REQUIREMENT →
In the entries that follow, the first line to write out is the one containing "The image size is (868, 501).", and the last is the one containing "This screenshot has height=551, width=980.". Reproduce that stretch exactly, with nothing before or after it.

===

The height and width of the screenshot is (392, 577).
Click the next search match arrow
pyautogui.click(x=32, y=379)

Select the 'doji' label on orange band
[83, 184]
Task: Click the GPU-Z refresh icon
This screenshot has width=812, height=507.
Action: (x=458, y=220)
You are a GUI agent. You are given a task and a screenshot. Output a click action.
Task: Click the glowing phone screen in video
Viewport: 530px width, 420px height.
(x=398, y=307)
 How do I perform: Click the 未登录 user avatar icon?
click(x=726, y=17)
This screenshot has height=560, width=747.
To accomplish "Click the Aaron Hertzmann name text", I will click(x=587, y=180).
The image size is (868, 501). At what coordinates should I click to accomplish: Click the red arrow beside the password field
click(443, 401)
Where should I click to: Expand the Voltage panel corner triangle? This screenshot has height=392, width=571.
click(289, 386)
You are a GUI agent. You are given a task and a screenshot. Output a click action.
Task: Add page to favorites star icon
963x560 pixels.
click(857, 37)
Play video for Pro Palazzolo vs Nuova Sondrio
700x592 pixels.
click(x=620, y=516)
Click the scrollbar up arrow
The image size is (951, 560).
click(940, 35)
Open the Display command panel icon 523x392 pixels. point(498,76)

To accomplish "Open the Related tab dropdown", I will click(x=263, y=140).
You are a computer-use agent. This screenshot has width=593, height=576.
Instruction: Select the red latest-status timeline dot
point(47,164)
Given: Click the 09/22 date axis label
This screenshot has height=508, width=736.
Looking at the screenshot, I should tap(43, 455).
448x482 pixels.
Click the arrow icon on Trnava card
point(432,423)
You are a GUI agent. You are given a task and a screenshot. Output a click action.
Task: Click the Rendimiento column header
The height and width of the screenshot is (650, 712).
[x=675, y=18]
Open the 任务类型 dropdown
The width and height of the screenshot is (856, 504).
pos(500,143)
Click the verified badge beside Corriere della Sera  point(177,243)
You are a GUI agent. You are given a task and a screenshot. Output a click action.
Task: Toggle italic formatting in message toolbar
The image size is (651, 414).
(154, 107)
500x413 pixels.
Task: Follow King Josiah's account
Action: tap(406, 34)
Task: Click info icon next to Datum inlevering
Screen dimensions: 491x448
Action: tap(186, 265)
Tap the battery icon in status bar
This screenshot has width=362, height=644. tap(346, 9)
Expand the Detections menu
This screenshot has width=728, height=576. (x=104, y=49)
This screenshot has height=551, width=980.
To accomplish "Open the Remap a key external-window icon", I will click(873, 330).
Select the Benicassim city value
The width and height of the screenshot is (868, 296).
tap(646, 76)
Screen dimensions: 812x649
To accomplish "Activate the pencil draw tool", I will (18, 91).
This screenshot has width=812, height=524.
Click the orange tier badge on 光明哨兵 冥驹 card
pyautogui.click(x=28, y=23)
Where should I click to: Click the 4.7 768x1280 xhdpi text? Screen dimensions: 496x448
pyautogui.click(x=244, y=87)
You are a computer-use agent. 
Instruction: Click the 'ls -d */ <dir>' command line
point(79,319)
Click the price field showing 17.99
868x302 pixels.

===

EXPECTED ANSWER →
The image size is (868, 501). At what coordinates should I click to accomplish: Click the red arrow beside the password field
click(443, 401)
Where should I click to: Expand the Voltage panel corner triangle? This screenshot has height=392, width=571.
click(289, 386)
You are a GUI agent. You are given a task and a screenshot. Output a click action.
Task: Add page to favorites star icon
963x560 pixels.
click(857, 37)
Play video for Pro Palazzolo vs Nuova Sondrio
700x592 pixels.
click(x=620, y=516)
Click the scrollbar up arrow
The image size is (951, 560).
click(940, 35)
Open the Display command panel icon 523x392 pixels. point(498,76)

To accomplish "Open the Related tab dropdown", I will click(x=263, y=140).
You are a computer-use agent. This screenshot has width=593, height=576.
Instruction: Select the red latest-status timeline dot
point(47,164)
Given: Click the 09/22 date axis label
This screenshot has height=508, width=736.
Looking at the screenshot, I should tap(43, 455).
448x482 pixels.
Click the arrow icon on Trnava card
point(432,423)
You are a GUI agent. You are given a task and a screenshot. Output a click action.
Task: Click the Rendimiento column header
The height and width of the screenshot is (650, 712).
[x=675, y=18]
Open the 任务类型 dropdown
The width and height of the screenshot is (856, 504).
pos(500,143)
Click the verified badge beside Corriere della Sera  point(177,243)
You are a GUI agent. You are given a task and a screenshot. Output a click action.
Task: Toggle italic formatting in message toolbar
The image size is (651, 414).
(154, 107)
500x413 pixels.
Task: Follow King Josiah's account
Action: tap(406, 34)
Task: Click info icon next to Datum inlevering
Screen dimensions: 491x448
Action: tap(186, 265)
Tap the battery icon in status bar
This screenshot has width=362, height=644. tap(346, 9)
Expand the Detections menu
This screenshot has width=728, height=576. (x=104, y=49)
This screenshot has height=551, width=980.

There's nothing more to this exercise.